Well said Don - Thanks.

I personally take great exception to the use of disparaging terms like "acolyte" and "guru", which carry the clear implication that I, and/or others here, who may also have learned a great deal by reading GCBC etc.. are mindlessly following what someone else writes or says, based only on belief and trust in that person. Not to mnention the clear religious overtones.

Nothing could be further from the truth.

An huge lesson from reading GCBC for me was: to no longer accept the word of any expert, no matter how well accredited, without first examining their evidence-based proof for myself and applying critical thinking to their conclusions. Does it stand up to scrutiny? Was their methodology sound? Are there alternate interpretations for what they observed?
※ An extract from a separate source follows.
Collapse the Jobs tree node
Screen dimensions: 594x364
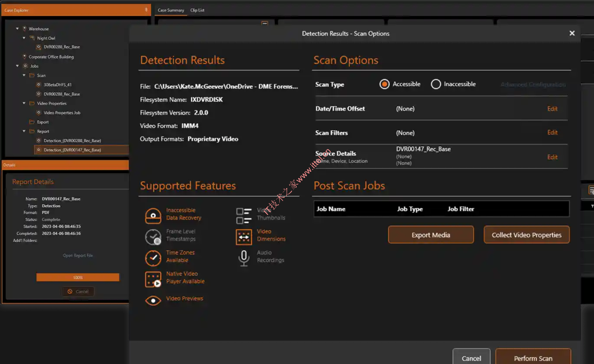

This actually came as quite a shock to me: having grown up in the UK in an era when "white-coated experts" on the BBC could be trusted implicitly.

I have learned to keep asking questions, to keep reading and to keep learning for myself. And yes that even includes the application of critical thinking when reading Gary Taubes, Stephan Guyenet etc...


Applying this to of "coffins" and "final nails" I was told above that...

"The fact of the matter is that Stephan and others like myself, have looked at the enormous body of the scientific evidence, not a few cherry picked studies and outdated texts, and demonstrated time and again that the carb->insulin->obesity hypothesis is not a workable one."

Does this stand up to scrutiny? Straight away I am on guard with the obvious appeals to authority. But beyond that Don, as you[1] and I [2] had already pointed out in previous comments: the studies presented in this blog post do not qualify as their are claimed to be, as models of chronic hyperinsulinemia in humans with IR.

Which leaves me wondering... with access to an "enormous body of the scientific evidence" how is it that these easily dismissed studies are offered as "final nails"? Surely there must be more rigorous studies that do stand up to the scrutiny of even an amateur scientist such as myself? What am I to make of this?

No doubt the constant nagging questions of someone like myself could be irritating to some scientists but I think that real science is driven by questions. Isn't it?

"That is the essence of science: ask an impertinent question, and you are on the way to a pertinent answer." - Jacob Bronowski

[1]http://wholehealthsource.blogspot.com/2012/01/insulin-and-obesity-another-nail-in.html?showComment=1327859809629#c2582368939295980916

[2] http://wholehealthsource.blogspot.com/2012/01/insulin-and-obesity-another-nail-in.html?showComment=1327748224960#c4108985628729088091

Don S said...

Frank,

Jacob Bronowski!! He's my personal hero!

The Ascent of Man on PBS when I was a kid was probable the single most important influence on me outside of my family. The book of the show is still available, and so are many episodes on YouTube - this one http://www.youtube.com/watch?v=lth1AmlDY9g "Knowledge or Certainty" may be of particular interest to you. So are many books of his collected essays and lectures. Good stuff. Mathematician, scientist, Blake scholar, poet, historian ... probably one of the last great Renaissance men, true intellectuals who knew about ... everything.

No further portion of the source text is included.